“Feeling stones to cross the river” is one of the more famous sayings of early reform. Western pundits often interpret this phrase as a straight forward description of the uncertainties inherent in reforming the Maoist system and concomitant trepidation about moving toward – what? – xiaokang with capitalist features? However, this expression belongs to a rhetorical form called 歇后语 or two-part analogy, in which the first part is spoken and the speaker’s intended – and often critical – meaning is left unspoken. Paying attention to the unspoken response highlights how conflict and disagreement was handled within Party debate over the direction and scope of reform.

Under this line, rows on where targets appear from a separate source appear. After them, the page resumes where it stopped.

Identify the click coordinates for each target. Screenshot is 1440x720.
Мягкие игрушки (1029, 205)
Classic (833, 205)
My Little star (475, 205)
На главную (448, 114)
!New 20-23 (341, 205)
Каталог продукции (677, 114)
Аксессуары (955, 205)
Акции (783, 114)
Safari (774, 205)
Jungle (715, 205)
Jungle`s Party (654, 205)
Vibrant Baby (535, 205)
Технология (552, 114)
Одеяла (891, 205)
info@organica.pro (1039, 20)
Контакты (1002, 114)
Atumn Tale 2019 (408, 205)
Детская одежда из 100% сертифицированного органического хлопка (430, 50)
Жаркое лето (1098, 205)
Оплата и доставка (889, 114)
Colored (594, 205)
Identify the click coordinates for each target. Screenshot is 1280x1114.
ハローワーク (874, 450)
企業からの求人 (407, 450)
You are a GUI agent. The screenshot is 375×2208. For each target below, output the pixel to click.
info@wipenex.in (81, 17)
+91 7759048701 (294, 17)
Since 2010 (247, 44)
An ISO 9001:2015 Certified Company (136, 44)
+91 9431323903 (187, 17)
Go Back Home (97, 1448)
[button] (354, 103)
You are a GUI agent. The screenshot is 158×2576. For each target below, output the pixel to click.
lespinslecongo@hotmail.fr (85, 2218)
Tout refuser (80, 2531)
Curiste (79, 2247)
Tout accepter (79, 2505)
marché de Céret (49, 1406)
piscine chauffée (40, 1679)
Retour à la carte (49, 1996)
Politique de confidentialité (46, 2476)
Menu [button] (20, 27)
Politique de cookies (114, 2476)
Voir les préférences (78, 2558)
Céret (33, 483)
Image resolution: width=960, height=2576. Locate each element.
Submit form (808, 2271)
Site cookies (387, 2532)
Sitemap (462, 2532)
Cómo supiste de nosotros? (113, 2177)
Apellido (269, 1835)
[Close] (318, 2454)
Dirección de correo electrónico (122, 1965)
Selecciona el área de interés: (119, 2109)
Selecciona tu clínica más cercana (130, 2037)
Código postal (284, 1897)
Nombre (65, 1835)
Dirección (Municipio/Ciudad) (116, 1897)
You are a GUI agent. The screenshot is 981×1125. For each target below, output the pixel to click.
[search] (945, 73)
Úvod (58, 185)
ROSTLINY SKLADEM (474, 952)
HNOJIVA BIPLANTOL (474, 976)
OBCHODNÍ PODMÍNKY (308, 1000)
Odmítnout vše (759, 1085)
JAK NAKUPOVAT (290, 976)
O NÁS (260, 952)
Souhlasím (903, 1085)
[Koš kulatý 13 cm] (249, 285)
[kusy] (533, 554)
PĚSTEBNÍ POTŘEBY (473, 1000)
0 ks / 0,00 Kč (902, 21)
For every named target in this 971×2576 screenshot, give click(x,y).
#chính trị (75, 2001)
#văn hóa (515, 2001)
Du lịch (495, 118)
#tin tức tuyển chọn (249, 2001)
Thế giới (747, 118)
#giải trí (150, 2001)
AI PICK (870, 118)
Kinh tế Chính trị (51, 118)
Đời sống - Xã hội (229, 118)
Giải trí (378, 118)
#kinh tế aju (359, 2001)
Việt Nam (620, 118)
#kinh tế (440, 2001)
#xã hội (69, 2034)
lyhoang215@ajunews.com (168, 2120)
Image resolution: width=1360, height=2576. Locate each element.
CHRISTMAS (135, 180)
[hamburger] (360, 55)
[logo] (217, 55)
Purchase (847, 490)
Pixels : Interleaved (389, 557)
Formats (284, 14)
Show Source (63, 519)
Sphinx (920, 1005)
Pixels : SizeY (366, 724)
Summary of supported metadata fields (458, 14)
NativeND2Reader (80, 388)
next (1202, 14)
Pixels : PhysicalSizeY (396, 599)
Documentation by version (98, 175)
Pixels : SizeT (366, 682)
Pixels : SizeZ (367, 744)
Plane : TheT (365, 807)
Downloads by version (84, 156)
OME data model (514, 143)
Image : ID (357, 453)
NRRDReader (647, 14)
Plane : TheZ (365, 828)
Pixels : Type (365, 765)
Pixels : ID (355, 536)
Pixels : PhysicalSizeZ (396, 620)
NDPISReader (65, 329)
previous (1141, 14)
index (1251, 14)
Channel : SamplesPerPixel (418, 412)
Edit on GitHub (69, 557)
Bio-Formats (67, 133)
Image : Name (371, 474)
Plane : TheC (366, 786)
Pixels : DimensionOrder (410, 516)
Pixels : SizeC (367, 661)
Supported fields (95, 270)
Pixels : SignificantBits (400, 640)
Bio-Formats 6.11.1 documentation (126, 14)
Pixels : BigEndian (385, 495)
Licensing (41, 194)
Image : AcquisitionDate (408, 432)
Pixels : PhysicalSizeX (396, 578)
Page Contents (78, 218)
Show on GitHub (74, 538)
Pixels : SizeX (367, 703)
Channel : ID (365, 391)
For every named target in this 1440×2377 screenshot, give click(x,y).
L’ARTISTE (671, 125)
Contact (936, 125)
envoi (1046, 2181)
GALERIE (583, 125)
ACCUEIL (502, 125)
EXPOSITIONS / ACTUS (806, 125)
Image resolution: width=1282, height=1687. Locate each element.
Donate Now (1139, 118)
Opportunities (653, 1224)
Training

Chen Yun first raised “Feel theory (摸论)” as it became known during a Central Working Conference in December 1980. Importantly, Chen Yun used the two-part analogy to conclude an opinion on how to reform the Maoist apparatus, “…[I]n other words, we need to ‘Feel stones to cross the river’ (也就是要‘摸着石头过河《陈云文选》第3卷第279页)”. In conventional Mandarin, the unspoken critique in this analogy is “tread carefully (步步稳当)”. Later during the Conference, although Deng Xiaoping agreed with Chen’s unvoiced but present call for a more conservative approach to reform and opening, nevertheless, he shifted the discussion by emphasizing pragmatic action.
With “Cat theory (猫论)” and “Don’t debate theory (不争论)”, “Feel theory” became one of the three main principles guiding early reform.